_QUESTIONS ON THE MATERIAL_
- A) In the passage on who decides when a person is dead, what did the Ontario Court of Appeal stress about death?
- B) Write the next part of the passage on who decides when a person is dead, picking up after its last sentence.

_EXTRACTED TEXT_
=== Begin Enclosure ===

Who gets to decide when a person is dead?
The medical profession and many lay people accept that someone who is brain dead is legally dead, such that removing them from life support or removing their organs for transplant is not considered to be homicide. But as McKitty v Hayani illustrates, some people have a religious or other belief that a person is alive as long as their heart continues to beat, even if through mechanical assistance. While the issue was ultimately moot in McKitty, the Ontario Court of Appeal stressed that death is not a purely biological fact, but includes profound spiritual and moral dimensions. How can we take these into account in law? Can we accommodate religious belief in the legal definition of death? And at what level of unconsciousness does a person cease to be a rights-holder under the Charter?

=== End Enclosure ===

_SUPPLIED DATA_
=== Begin Enclosure ===

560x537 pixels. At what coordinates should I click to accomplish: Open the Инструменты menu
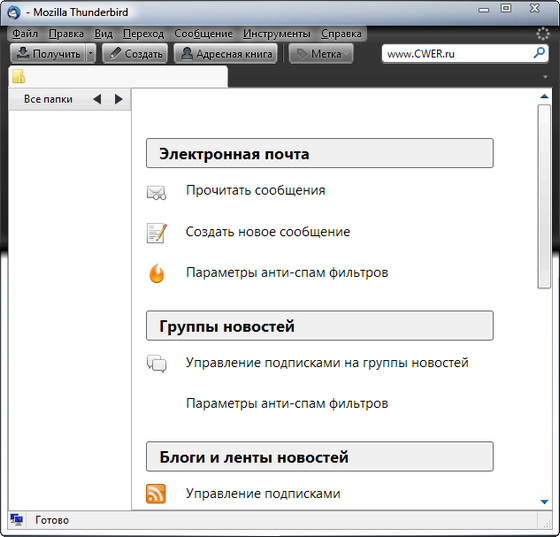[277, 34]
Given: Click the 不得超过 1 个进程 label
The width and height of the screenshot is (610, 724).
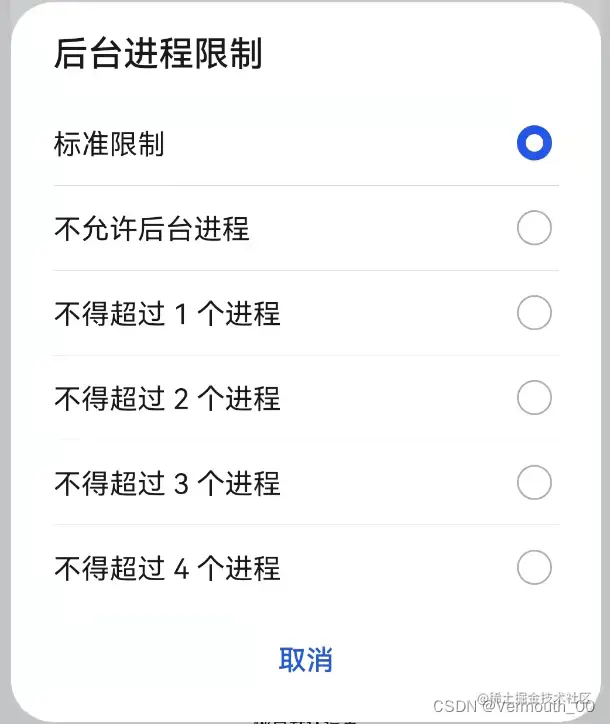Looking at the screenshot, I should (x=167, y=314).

=== End Enclosure ===
=== Begin Enclosure ===

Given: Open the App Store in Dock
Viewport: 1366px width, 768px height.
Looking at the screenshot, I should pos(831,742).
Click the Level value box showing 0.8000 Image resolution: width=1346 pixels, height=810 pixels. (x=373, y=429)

=== End Enclosure ===
=== Begin Enclosure ===

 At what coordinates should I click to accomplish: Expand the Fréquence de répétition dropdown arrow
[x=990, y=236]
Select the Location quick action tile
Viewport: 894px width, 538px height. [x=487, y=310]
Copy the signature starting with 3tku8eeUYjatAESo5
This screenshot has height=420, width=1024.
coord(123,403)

=== End Enclosure ===

_RESPONSES TO THE TASKS_
- A) It stressed that death is not a purely biological fact but includes profound spiritual and moral dimensions.

- B)
Presenter
Professor Erika Chamberlain
Faculty of Law, Western University
Erika Chamberlain, LLB, PhD (Cantab), is Professor and former Dean (2017-2024) at the Faculty of Law, Western University. Prior to joining the Faculty in 2005, she was a law clerk for Mr. Justice Major at the Supreme Court of Canada and was called to the Ontario bar in 2002. Her main research area is torts, particularly the tort liability of police and public authorities. Among her publications, she is the author of Misfeasance in a Public Office (2016), and co-author of Fridman’s The Law of Torts in Canada, 4th ed (2020) and Hogg’s Liability of the Crown, 5th ed (2024). Chamberlain is also a researcher and advocate in impaired driving law and policy, alcohol-related liability and healthcare law. She is a six-time Ironman finisher.